What is asked
Rewrite these lines as a numbered list, leaving out any blank lines, and include every one of the records.

# Supplied records start

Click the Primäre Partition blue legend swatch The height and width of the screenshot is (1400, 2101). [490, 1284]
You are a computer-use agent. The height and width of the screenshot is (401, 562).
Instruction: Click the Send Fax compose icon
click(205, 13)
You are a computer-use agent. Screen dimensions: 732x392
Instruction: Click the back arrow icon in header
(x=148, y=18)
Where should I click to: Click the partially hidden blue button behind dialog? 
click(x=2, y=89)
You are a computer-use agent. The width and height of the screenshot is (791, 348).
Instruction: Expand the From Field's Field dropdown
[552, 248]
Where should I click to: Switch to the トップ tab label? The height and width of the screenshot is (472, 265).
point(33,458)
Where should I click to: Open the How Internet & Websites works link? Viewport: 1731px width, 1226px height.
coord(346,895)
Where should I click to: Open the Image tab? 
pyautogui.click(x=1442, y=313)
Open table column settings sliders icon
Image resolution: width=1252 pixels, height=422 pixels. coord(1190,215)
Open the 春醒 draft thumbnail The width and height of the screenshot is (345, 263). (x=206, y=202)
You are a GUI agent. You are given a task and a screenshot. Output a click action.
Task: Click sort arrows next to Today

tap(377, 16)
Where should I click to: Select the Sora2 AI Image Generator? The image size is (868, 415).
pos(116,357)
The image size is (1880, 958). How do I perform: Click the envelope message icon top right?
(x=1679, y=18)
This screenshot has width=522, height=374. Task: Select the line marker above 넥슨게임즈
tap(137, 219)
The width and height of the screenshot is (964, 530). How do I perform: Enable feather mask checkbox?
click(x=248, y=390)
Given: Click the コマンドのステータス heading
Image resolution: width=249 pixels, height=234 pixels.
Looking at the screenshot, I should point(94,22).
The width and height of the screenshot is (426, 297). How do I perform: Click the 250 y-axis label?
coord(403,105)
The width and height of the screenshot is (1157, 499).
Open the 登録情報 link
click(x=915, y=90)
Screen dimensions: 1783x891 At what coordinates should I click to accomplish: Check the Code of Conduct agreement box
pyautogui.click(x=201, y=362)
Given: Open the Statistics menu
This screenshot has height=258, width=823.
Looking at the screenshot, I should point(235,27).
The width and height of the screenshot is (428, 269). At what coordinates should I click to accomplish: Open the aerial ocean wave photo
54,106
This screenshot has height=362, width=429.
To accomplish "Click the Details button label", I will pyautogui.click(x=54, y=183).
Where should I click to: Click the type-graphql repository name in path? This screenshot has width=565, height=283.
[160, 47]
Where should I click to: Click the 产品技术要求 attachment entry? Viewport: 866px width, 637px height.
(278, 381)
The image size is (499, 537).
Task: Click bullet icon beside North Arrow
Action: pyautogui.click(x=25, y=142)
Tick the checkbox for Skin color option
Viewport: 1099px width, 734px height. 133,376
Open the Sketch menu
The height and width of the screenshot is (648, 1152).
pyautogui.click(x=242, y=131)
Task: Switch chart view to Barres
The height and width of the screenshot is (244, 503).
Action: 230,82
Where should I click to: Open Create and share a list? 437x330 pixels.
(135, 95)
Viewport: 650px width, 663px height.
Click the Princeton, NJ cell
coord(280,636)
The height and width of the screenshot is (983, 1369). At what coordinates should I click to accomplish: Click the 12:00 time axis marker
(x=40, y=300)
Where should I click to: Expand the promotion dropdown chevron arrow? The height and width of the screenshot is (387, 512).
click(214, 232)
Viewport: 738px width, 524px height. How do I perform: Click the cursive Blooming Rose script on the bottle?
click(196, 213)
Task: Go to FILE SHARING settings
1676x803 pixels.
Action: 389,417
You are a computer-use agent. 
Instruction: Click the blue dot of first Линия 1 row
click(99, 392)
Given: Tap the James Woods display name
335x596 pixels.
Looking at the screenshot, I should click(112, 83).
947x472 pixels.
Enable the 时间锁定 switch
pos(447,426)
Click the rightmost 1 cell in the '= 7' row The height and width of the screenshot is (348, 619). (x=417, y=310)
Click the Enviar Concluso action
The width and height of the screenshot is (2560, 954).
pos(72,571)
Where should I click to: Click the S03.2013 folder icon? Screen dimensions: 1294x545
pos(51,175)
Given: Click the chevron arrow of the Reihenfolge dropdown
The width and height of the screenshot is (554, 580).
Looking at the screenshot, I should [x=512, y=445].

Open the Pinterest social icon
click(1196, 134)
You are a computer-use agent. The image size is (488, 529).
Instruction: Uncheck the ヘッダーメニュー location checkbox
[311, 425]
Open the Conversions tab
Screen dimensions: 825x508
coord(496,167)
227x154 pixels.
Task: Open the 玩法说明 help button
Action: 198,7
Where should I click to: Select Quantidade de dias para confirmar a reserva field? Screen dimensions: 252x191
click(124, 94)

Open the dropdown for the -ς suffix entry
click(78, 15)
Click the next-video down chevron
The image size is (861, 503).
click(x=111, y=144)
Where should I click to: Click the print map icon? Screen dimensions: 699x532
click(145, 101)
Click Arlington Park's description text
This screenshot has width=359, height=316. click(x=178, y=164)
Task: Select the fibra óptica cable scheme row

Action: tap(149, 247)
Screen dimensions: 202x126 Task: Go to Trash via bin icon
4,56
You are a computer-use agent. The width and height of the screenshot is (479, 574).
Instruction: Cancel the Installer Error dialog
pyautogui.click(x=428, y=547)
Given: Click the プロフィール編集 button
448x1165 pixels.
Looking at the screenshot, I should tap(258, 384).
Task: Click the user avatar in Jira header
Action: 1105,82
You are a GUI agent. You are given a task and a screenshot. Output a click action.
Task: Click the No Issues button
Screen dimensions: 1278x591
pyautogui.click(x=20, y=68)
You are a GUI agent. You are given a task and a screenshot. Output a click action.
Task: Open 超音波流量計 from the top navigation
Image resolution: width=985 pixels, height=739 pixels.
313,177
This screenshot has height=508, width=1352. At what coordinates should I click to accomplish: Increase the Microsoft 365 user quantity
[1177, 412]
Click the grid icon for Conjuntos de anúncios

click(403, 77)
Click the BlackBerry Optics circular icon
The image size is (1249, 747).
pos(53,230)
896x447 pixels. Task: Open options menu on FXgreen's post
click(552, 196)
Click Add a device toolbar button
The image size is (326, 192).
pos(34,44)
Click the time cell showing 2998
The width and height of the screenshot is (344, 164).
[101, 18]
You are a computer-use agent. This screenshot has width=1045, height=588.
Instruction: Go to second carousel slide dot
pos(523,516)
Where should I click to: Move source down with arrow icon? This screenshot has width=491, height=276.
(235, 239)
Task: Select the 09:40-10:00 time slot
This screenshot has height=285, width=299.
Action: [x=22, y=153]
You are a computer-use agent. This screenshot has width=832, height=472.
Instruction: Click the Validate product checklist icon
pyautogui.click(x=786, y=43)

# Supplied records end

Solution below
1. Click the Primäre Partition blue legend swatch The height and width of the screenshot is (1400, 2101). [490, 1284]
2. You are a computer-use agent. The height and width of the screenshot is (401, 562).
3. Instruction: Click the Send Fax compose icon
4. click(205, 13)
5. You are a computer-use agent. Screen dimensions: 732x392
6. Instruction: Click the back arrow icon in header
7. (x=148, y=18)
8. Where should I click to: Click the partially hidden blue button behind dialog? 
9. click(x=2, y=89)
10. You are a computer-use agent. The width and height of the screenshot is (791, 348).
11. Instruction: Expand the From Field's Field dropdown
12. [552, 248]
13. Where should I click to: Switch to the トップ tab label? The height and width of the screenshot is (472, 265).
14. point(33,458)
15. Where should I click to: Open the How Internet & Websites works link? Viewport: 1731px width, 1226px height.
16. coord(346,895)
17. Where should I click to: Open the Image tab? 
18. pyautogui.click(x=1442, y=313)
19. Open table column settings sliders icon
20. Image resolution: width=1252 pixels, height=422 pixels. coord(1190,215)
21. Open the 春醒 draft thumbnail The width and height of the screenshot is (345, 263). (x=206, y=202)
22. You are a GUI agent. You are given a task and a screenshot. Output a click action.
23. Task: Click sort arrows next to Today
24. tap(377, 16)
25. Where should I click to: Select the Sora2 AI Image Generator? The image size is (868, 415).
26. pos(116,357)
27. The image size is (1880, 958). How do I perform: Click the envelope message icon top right?
28. (x=1679, y=18)
29. This screenshot has width=522, height=374. Task: Select the line marker above 넥슨게임즈
30. tap(137, 219)
31. The width and height of the screenshot is (964, 530). How do I perform: Enable feather mask checkbox?
32. click(x=248, y=390)
33. Given: Click the コマンドのステータス heading
34. Image resolution: width=249 pixels, height=234 pixels.
35. Looking at the screenshot, I should point(94,22).
36. The width and height of the screenshot is (426, 297). How do I perform: Click the 250 y-axis label?
37. coord(403,105)
38. The width and height of the screenshot is (1157, 499).
39. Open the 登録情報 link
40. click(x=915, y=90)
41. Screen dimensions: 1783x891 At what coordinates should I click to accomplish: Check the Code of Conduct agreement box
42. pyautogui.click(x=201, y=362)
43. Given: Open the Statistics menu
44. This screenshot has height=258, width=823.
45. Looking at the screenshot, I should point(235,27).
46. The width and height of the screenshot is (428, 269). At what coordinates should I click to accomplish: Open the aerial ocean wave photo
47. 54,106
48. This screenshot has height=362, width=429.
49. To accomplish "Click the Details button label", I will pyautogui.click(x=54, y=183).
50. Where should I click to: Click the type-graphql repository name in path? This screenshot has width=565, height=283.
51. [160, 47]
52. Where should I click to: Click the 产品技术要求 attachment entry? Viewport: 866px width, 637px height.
53. (278, 381)
54. The image size is (499, 537).
55. Task: Click bullet icon beside North Arrow
56. Action: pyautogui.click(x=25, y=142)
57. Tick the checkbox for Skin color option
58. Viewport: 1099px width, 734px height. 133,376
59. Open the Sketch menu
60. The height and width of the screenshot is (648, 1152).
61. pyautogui.click(x=242, y=131)
62. Task: Switch chart view to Barres
63. The height and width of the screenshot is (244, 503).
64. Action: 230,82
65. Where should I click to: Open Create and share a list? 437x330 pixels.
66. (135, 95)
67. Viewport: 650px width, 663px height.
68. Click the Princeton, NJ cell
69. coord(280,636)
70. The height and width of the screenshot is (983, 1369). At what coordinates should I click to accomplish: Click the 12:00 time axis marker
71. (x=40, y=300)
72. Where should I click to: Expand the promotion dropdown chevron arrow? The height and width of the screenshot is (387, 512).
73. click(214, 232)
74. Viewport: 738px width, 524px height. How do I perform: Click the cursive Blooming Rose script on the bottle?
75. click(196, 213)
76. Task: Go to FILE SHARING settings
77. 1676x803 pixels.
78. Action: 389,417
79. You are a computer-use agent. 
80. Instruction: Click the blue dot of first Линия 1 row
81. click(99, 392)
82. Given: Tap the James Woods display name
83. 335x596 pixels.
84. Looking at the screenshot, I should click(112, 83).
85. 947x472 pixels.
86. Enable the 时间锁定 switch
87. pos(447,426)
88. Click the rightmost 1 cell in the '= 7' row The height and width of the screenshot is (348, 619). (x=417, y=310)
89. Click the Enviar Concluso action
90. The width and height of the screenshot is (2560, 954).
91. pos(72,571)
92. Where should I click to: Click the S03.2013 folder icon? Screen dimensions: 1294x545
93. pos(51,175)
94. Given: Click the chevron arrow of the Reihenfolge dropdown
95. The width and height of the screenshot is (554, 580).
96. Looking at the screenshot, I should [x=512, y=445].
97. Open the Pinterest social icon
98. click(1196, 134)
99. You are a computer-use agent. The image size is (488, 529).
100. Instruction: Uncheck the ヘッダーメニュー location checkbox
101. [311, 425]
102. Open the Conversions tab
103. Screen dimensions: 825x508
104. coord(496,167)
105. 227x154 pixels.
106. Task: Open the 玩法说明 help button
107. Action: 198,7
108. Where should I click to: Select Quantidade de dias para confirmar a reserva field? Screen dimensions: 252x191
109. click(124, 94)
110. Open the dropdown for the -ς suffix entry
111. click(78, 15)
112. Click the next-video down chevron
113. The image size is (861, 503).
114. click(x=111, y=144)
115. Where should I click to: Click the print map icon? Screen dimensions: 699x532
116. click(145, 101)
117. Click Arlington Park's description text
118. This screenshot has width=359, height=316. click(x=178, y=164)
119. Task: Select the fibra óptica cable scheme row
120. Action: tap(149, 247)
121. Screen dimensions: 202x126 Task: Go to Trash via bin icon
122. 4,56
123. You are a computer-use agent. The width and height of the screenshot is (479, 574).
124. Instruction: Cancel the Installer Error dialog
125. pyautogui.click(x=428, y=547)
126. Given: Click the プロフィール編集 button
127. 448x1165 pixels.
128. Looking at the screenshot, I should tap(258, 384).
129. Task: Click the user avatar in Jira header
130. Action: 1105,82
131. You are a GUI agent. You are given a task and a screenshot. Output a click action.
132. Task: Click the No Issues button
133. Screen dimensions: 1278x591
134. pyautogui.click(x=20, y=68)
135. You are a GUI agent. You are given a task and a screenshot. Output a click action.
136. Task: Open 超音波流量計 from the top navigation
137. Image resolution: width=985 pixels, height=739 pixels.
138. 313,177
139. This screenshot has height=508, width=1352. At what coordinates should I click to accomplish: Increase the Microsoft 365 user quantity
140. [1177, 412]
141. Click the grid icon for Conjuntos de anúncios
142. click(403, 77)
143. Click the BlackBerry Optics circular icon
144. The image size is (1249, 747).
145. pos(53,230)
146. 896x447 pixels. Task: Open options menu on FXgreen's post
147. click(552, 196)
148. Click Add a device toolbar button
149. The image size is (326, 192).
150. pos(34,44)
151. Click the time cell showing 2998
152. The width and height of the screenshot is (344, 164).
153. [101, 18]
154. You are a computer-use agent. This screenshot has width=1045, height=588.
155. Instruction: Go to second carousel slide dot
156. pos(523,516)
157. Where should I click to: Move source down with arrow icon? This screenshot has width=491, height=276.
158. (235, 239)
159. Task: Select the 09:40-10:00 time slot
160. This screenshot has height=285, width=299.
161. Action: [x=22, y=153]
162. You are a computer-use agent. This screenshot has width=832, height=472.
163. Instruction: Click the Validate product checklist icon
164. pyautogui.click(x=786, y=43)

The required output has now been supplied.